A new therapeutic avenue for slowing down atherosclerosis

This review analyzed the role of PCSK9 (protein convertase subtilisin/kexin type 9) in lipid (fat) metabolism and atherosclerosis, and therapeutic strategies targeting PCSK9.

PCSK9 is a protein which controls normal cholesterol uptake in the body, leading to high levels of low-density lipoprotein cholesterol (LDL-cholesterol). High levels of this cholesterol (hypercholesterolemia) are known to accelerate the process of atherosclerosis. Atherosclerosis occurs when fatty material is deposited within the artery wall, and is a major risk factor for strokes and heart attacks. Statins are a class of drugs commonly used to lower cholesterol levels.  However, as statins decrease cholesterol levels, PCSK9 production increases in response, and LDL-cholesterol levels rise again. Due to this, approximately 50% of patients treated with statins fail to reach recommended LDL-cholesterol levels. Genetic mutations which inhibit the function of PCSK9 have been previously shown to be associated with reduced LDL-cholesterol levels and cardiovascular risk. Therefore, targeting PCSK9 may be a therapeutic option for the treatment of hypercholesterolemia. The current review evaluated recent evidence regarding the PCSK9 inhibition and reducing cardiovascular risk. 

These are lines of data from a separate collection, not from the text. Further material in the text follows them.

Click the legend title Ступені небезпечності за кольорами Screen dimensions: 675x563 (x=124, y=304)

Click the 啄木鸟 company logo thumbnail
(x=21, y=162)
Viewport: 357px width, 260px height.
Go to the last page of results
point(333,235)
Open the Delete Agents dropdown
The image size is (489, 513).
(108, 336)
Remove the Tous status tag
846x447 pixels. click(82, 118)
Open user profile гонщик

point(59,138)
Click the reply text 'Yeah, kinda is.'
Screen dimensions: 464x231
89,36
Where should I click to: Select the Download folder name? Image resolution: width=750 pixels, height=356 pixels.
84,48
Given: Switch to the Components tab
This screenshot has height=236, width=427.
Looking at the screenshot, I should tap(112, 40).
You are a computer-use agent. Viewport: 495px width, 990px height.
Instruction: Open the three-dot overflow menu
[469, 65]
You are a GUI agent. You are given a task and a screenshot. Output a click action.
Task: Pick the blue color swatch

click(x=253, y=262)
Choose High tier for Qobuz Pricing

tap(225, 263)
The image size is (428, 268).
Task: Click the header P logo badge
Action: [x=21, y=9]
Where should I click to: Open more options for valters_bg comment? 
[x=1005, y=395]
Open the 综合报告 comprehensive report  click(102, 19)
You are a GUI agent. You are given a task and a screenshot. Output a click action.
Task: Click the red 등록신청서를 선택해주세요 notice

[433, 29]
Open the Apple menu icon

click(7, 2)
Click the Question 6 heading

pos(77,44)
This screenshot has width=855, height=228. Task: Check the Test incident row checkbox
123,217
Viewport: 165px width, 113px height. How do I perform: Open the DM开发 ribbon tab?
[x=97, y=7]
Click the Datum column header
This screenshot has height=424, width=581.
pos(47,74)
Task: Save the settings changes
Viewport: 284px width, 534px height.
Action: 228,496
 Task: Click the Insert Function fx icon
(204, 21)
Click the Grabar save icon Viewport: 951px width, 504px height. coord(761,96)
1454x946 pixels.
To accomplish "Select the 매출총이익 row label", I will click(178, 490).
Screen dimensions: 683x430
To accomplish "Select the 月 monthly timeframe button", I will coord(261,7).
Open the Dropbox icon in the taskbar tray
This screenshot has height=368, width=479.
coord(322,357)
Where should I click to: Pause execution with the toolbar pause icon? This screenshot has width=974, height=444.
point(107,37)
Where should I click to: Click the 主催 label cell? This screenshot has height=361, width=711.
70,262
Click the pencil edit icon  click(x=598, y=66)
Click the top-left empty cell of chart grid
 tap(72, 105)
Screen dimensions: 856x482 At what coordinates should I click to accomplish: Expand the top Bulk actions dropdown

In pre-clinical lab trials, PCSK9 was found to significantly increase LDL-cholesterol levels in both human and mouse cells. In mice fed a high-cholesterol diet, high levels of PCSK9 were associated with accelerated development of atherosclerotic plaques. The use of monoclonal antibodies (proteins that specifically bind and neutralize other proteins) against PCSK9 resulted in an 80% reduction in LDL-cholesterol levels in animal studies.

In a phase I human trial of the same monoclonal antibody, now termed AMG145 or Evolocumab, LDL-cholesterol was significantly reduced with AMG145 injections compared to a placebo. On average, LDL-cholesterol was reduce by 64% among patients receiving AMG145. A separate trial showed that when patients were administered a combination of AMG145 and statins, LDL-cholesterol levels were reduced by an average of 75%, with no adverse events. A recent phase II trial, including over a 1000 patients and a follow-up period of 1 year, confirmed the efficiency of AMG145 in reducing LDL-cholesterol levels without significant adverse events. 

This review concluded that PCSK9 inhibition, with or without statin therapy, shows great potential in the management of hypercholesterolemia and the reduction of cardiovascular risk.

While recent evidence has shown AMG145 to be effective at reducing LDL-cholesterol levels, the direct effect of AMG145 on cardiovascular mortality has not yet been investigated.

Consult with your physician regarding the importance of managing blood cholesterol levels in reducing the risk of cardiovascular events.